── Recorded data
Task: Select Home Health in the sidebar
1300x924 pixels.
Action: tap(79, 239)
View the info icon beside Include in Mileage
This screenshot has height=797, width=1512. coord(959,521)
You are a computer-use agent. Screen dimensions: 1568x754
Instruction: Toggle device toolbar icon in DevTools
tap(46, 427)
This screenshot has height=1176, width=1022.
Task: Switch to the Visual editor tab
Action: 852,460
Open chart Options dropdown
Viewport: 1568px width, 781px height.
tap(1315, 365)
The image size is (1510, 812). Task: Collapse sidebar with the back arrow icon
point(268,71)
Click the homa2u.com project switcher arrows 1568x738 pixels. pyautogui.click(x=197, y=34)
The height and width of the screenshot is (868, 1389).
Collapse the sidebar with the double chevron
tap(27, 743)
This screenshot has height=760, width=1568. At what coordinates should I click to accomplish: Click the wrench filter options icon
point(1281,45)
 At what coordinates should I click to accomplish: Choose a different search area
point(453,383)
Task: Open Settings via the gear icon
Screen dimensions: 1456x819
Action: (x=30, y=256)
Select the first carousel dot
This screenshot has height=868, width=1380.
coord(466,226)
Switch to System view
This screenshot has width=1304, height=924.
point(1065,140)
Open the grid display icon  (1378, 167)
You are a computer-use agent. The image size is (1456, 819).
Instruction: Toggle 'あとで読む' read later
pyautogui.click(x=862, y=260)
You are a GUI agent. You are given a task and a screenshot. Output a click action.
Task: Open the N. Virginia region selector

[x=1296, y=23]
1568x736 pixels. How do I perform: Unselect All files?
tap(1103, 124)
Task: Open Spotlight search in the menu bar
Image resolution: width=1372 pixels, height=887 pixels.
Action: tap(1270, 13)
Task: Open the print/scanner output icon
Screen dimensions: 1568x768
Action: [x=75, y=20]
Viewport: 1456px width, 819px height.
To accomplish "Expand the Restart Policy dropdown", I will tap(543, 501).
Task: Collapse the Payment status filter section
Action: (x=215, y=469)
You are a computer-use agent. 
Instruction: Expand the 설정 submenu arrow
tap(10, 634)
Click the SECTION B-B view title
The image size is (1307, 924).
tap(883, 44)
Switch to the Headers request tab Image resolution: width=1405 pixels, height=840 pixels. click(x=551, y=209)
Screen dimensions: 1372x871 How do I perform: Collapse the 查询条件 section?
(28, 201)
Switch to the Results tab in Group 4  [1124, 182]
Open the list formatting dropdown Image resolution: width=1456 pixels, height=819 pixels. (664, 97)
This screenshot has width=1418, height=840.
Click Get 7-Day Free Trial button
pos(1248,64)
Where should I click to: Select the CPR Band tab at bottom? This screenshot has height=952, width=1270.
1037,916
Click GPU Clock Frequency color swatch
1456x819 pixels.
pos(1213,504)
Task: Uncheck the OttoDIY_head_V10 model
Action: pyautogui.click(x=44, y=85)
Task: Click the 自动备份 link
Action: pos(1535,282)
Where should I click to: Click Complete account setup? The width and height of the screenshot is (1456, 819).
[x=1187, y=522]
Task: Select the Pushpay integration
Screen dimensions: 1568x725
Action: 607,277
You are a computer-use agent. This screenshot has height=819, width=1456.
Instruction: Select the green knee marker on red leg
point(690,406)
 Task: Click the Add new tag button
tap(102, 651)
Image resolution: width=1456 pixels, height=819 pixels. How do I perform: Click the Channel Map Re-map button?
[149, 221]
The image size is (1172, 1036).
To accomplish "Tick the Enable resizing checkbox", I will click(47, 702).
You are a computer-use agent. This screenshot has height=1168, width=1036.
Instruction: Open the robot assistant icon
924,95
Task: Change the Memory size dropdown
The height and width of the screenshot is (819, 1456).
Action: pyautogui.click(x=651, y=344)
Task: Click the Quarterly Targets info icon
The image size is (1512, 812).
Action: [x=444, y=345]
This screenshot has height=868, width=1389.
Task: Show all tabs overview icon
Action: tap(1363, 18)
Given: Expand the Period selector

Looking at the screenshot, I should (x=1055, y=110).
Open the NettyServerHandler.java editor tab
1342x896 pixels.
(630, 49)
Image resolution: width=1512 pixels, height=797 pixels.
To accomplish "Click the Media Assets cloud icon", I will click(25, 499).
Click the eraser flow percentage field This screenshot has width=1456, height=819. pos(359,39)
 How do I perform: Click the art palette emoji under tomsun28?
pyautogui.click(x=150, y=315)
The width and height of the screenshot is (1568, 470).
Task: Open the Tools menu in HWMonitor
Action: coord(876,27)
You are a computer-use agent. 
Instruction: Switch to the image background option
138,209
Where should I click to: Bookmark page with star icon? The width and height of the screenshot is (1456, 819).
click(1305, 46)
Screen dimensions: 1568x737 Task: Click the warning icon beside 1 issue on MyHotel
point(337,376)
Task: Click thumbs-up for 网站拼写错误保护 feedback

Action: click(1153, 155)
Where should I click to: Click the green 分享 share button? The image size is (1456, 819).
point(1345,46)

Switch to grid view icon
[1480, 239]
────
- _Goal of the exercise_
Once the lines above that include "computer" are counted, report the number and nothing else.

- _Answer below_
6